Scale the rows from the first one up to and including the line with "click(85, 102)" by writing out every line, requests included, and multiplying each click coordinate in the answers by 2.45, rounded to whole numbers with halves rounded up. Leave the pictures out of your answer.

....

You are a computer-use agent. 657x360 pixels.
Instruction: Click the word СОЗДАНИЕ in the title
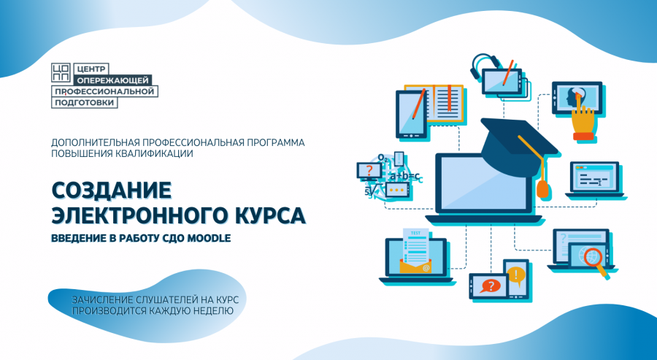click(112, 191)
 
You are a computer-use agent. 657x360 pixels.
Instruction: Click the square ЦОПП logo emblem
click(61, 72)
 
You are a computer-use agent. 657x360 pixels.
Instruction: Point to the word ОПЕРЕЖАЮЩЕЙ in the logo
click(113, 80)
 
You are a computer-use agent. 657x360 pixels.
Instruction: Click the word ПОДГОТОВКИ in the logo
click(85, 102)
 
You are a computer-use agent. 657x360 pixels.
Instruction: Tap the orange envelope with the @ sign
click(415, 266)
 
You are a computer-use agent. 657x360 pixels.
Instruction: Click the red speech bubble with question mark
click(491, 286)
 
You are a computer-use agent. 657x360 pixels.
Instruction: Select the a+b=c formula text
click(404, 176)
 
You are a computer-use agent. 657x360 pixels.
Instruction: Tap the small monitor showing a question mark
click(369, 172)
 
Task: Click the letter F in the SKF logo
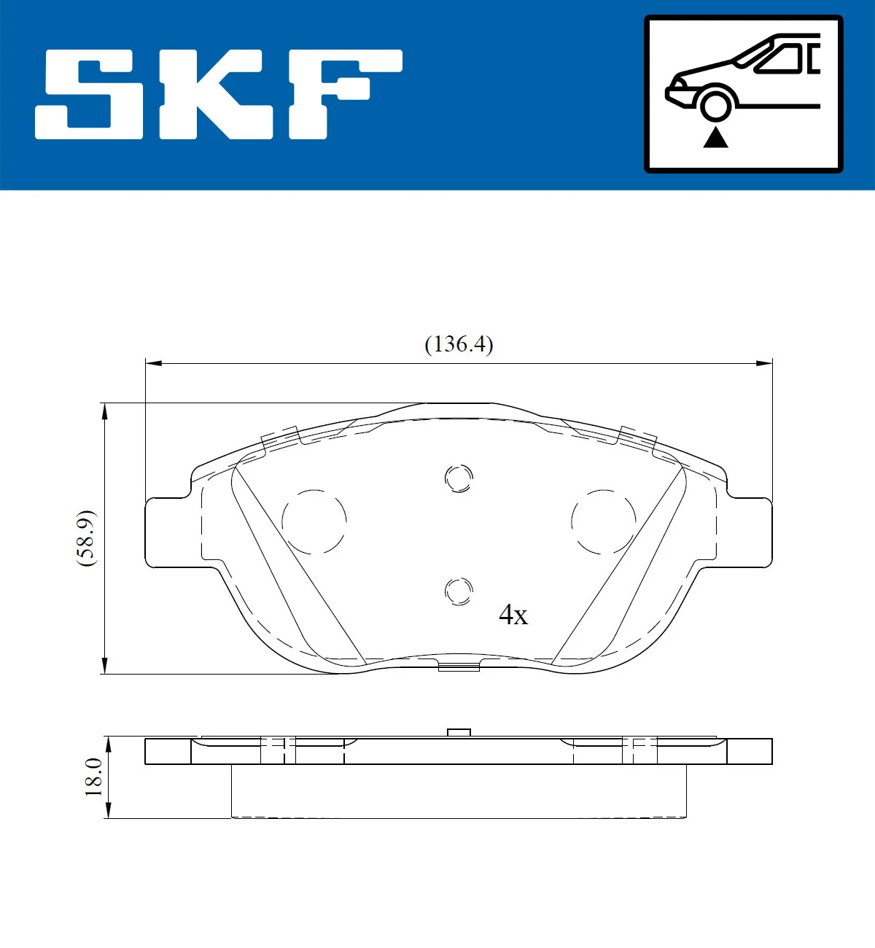tap(343, 93)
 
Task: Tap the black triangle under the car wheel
tap(715, 136)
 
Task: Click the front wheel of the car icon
tap(715, 104)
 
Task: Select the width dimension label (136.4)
tap(459, 343)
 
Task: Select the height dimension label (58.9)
tap(86, 538)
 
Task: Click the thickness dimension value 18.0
tap(93, 777)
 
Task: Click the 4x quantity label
tap(513, 615)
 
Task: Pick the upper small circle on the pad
tap(459, 478)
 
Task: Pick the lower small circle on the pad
tap(459, 591)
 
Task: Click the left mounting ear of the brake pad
tap(171, 532)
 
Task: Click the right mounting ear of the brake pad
tap(747, 532)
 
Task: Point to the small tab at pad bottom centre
tap(459, 666)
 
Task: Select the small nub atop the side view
tap(459, 732)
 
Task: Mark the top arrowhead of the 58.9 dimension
tap(105, 411)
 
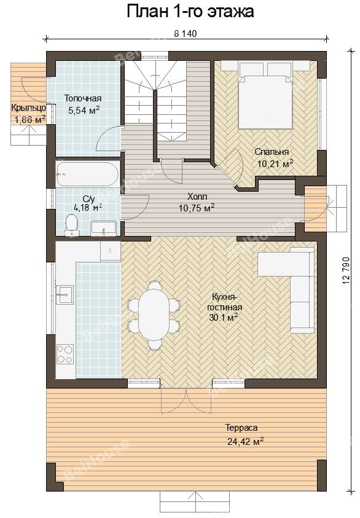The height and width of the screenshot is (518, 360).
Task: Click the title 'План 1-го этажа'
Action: click(190, 11)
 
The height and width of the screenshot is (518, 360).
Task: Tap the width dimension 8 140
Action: click(185, 34)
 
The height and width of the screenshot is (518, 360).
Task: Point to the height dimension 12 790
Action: click(346, 270)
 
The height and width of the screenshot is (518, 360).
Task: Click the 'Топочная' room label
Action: click(83, 98)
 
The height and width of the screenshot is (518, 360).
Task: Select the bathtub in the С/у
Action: click(87, 174)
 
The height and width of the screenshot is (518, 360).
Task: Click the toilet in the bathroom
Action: click(71, 226)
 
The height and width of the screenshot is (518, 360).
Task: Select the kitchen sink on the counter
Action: click(65, 294)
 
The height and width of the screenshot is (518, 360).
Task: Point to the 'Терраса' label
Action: click(242, 428)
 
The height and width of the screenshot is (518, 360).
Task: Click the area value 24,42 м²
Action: click(245, 441)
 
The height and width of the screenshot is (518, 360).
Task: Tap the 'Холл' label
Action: click(197, 197)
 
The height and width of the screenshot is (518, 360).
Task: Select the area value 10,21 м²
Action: click(275, 163)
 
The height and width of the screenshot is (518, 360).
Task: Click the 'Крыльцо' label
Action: click(28, 108)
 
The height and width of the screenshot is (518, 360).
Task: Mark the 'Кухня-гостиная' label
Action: click(225, 302)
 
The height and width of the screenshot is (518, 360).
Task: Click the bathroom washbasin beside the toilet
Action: click(103, 229)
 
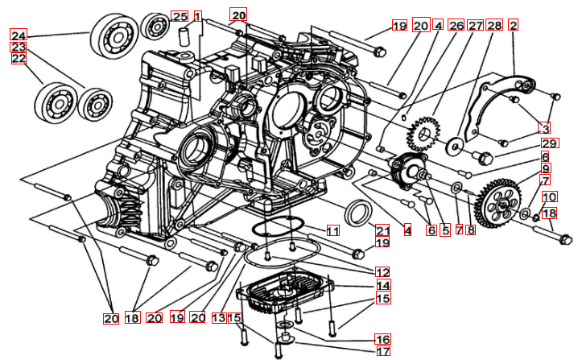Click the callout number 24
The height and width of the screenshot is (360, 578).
tap(19, 35)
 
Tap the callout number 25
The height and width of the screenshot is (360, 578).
tap(180, 16)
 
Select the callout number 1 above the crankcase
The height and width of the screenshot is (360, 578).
tap(196, 14)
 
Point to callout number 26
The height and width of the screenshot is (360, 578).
tap(456, 26)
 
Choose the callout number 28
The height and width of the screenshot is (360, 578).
tap(493, 26)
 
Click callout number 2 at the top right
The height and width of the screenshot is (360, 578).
tap(513, 26)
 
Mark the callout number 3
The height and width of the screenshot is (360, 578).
tap(545, 127)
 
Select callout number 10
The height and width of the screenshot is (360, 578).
tap(548, 197)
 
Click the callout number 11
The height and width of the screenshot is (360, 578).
tap(332, 231)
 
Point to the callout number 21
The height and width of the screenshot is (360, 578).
tap(382, 230)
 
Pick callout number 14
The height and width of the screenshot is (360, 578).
tap(382, 285)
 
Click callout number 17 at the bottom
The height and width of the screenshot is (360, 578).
tap(382, 351)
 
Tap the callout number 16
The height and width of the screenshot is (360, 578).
tap(382, 338)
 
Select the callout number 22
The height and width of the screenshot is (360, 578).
tap(19, 59)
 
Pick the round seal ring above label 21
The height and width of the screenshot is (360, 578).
tap(358, 215)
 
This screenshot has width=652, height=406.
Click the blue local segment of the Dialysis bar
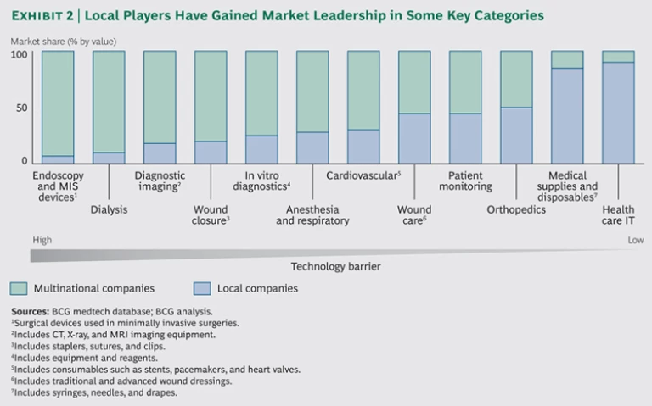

....

§ **Finished task**
You are a computer-use agent. 657x360 pixels.
Instruction: Click the word СОЗДАНИЕ in the title
click(274, 468)
 
You are a computer-use agent. 657x360 pixels.
Instruction: Click the square ЦОПП logo emblem
click(149, 176)
 
You are a computer-use agent. 657x360 pixels.
Instruction: Point to the word ОПЕРЕЖАЮЩЕЙ in the logo
click(277, 196)
 
You are a computer-use agent. 657x360 pixels.
Instruction: Click the word ПОДГОТОВКИ in the logo
click(208, 250)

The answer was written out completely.